Aufgaben bearbeiten:
1. Übernehmen Sie aus dem Ausgangstext wortgetreu den Abschnitt von „Ohne Kulturpolitik kein“ bis „den eigenen Arbeitsalltag.“.
2. Welche Ausgabe welches Magazins will laut Ausgangstext den Knoten der kulturpolitischen Prozesse entwirren?
3. Fassen Sie den Absatz des Ausgangstexts, der mit „Kulturpolitik tickt auf jeder Ebene anders“ beginnt, als Stichpunktliste zusammen.

Ausgangstext:
········
Ohne Kulturpolitik kein Kulturbetrieb: Oft sehen sich Kulturschaffende vor allem als Abhängige der Kulturpolitik. Die Juli-Ausgabe des „Kultur Management Network“-Magazins will den Knoten der kulturpolitischen Prozesse entwirren und zeigen, wie Kulturschaffende ihre eigenen Kulturpolitiker werden können.

Kulturpolitik tickt auf jeder Ebene anders, wird von verschiedenen Faktoren und Personengruppen beeinflusst. Dem gegenüber fühlen sich viele Kulturbetriebe hilflos. Doch Kulturpolitik ist stärker auf Ihren Input angewiesen als es auf den ersten Blick vielleicht scheint. „Also nur Mut!“ rufen die Magazin-Macher*innen einem zu, um selbst aktiv und kreativen Einfluss auf die politische Seite von Kultur zu nehmen – und damit auch auf den eigenen Arbeitsalltag.
········
Angezeigte Zeilen:
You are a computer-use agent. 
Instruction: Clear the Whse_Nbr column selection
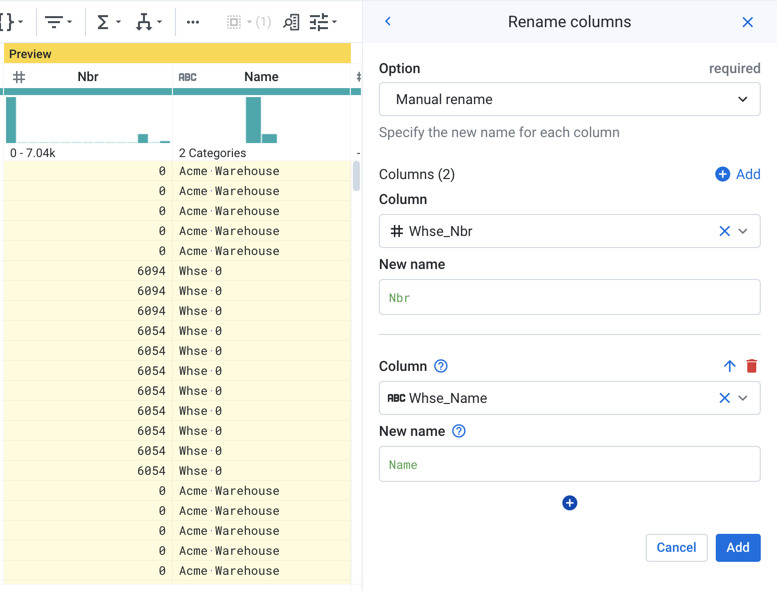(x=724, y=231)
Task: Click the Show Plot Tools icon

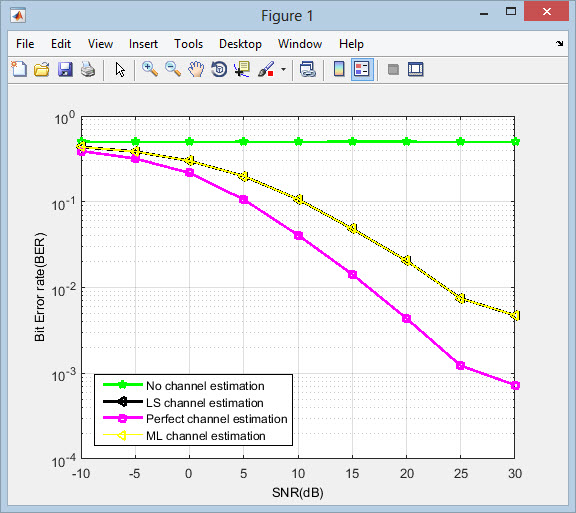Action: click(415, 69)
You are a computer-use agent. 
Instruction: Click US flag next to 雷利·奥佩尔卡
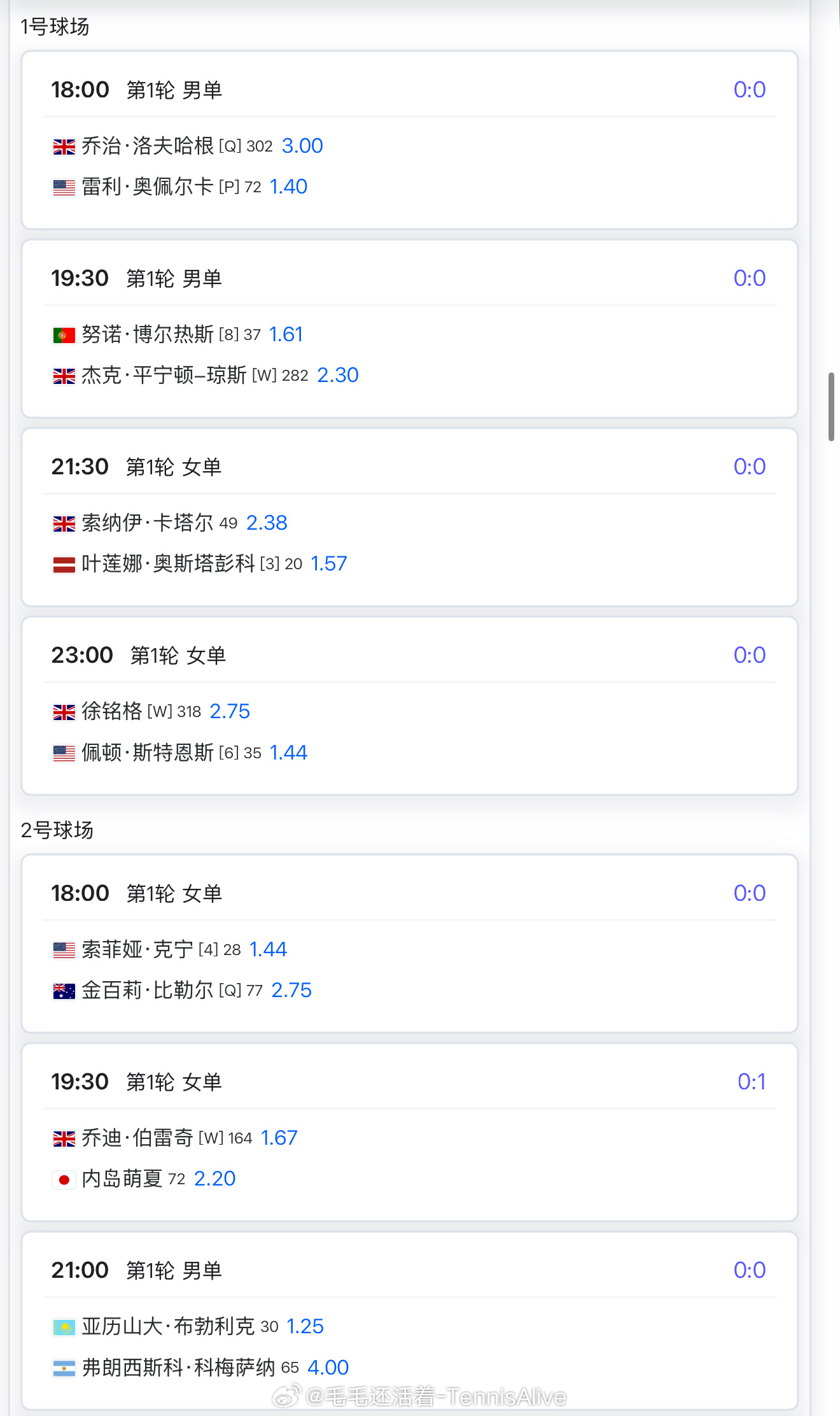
········
Lösungen:
1.
Ohne Kulturpolitik kein Kulturbetrieb: Oft sehen sich Kulturschaffende vor allem als Abhängige der Kulturpolitik. Die Juli-Ausgabe des „Kultur Management Network“-Magazins will den Knoten der kulturpolitischen Prozesse entwirren und zeigen, wie Kulturschaffende ihre eigenen Kulturpolitiker werden können.

Kulturpolitik tickt auf jeder Ebene anders, wird von verschiedenen Faktoren und Personengruppen beeinflusst. Dem gegenüber fühlen sich viele Kulturbetriebe hilflos. Doch Kulturpolitik ist stärker auf Ihren Input angewiesen als es auf den ersten Blick vielleicht scheint. „Also nur Mut!“ rufen die Magazin-Macher*innen einem zu, um selbst aktiv und kreativen Einfluss auf die politische Seite von Kultur zu nehmen – und damit auch auf den eigenen Arbeitsalltag.

2. Die Juli-Ausgabe des „Kultur Management Network“-Magazins.

3.
- Kulturpolitik funktioniert auf jeder Ebene anders.
- Sie wird von verschiedenen Faktoren und Personengruppen beeinflusst.
- Viele Kulturbetriebe fühlen sich ihr gegenüber hilflos.
- Kulturpolitik ist stärker auf Input angewiesen, als es auf den ersten Blick scheint.
- Die Magazin-Macher*innen ermutigen dazu, selbst aktiv Einfluss auf die politische Seite von Kultur und damit auf den eigenen Arbeitsalltag zu nehmen.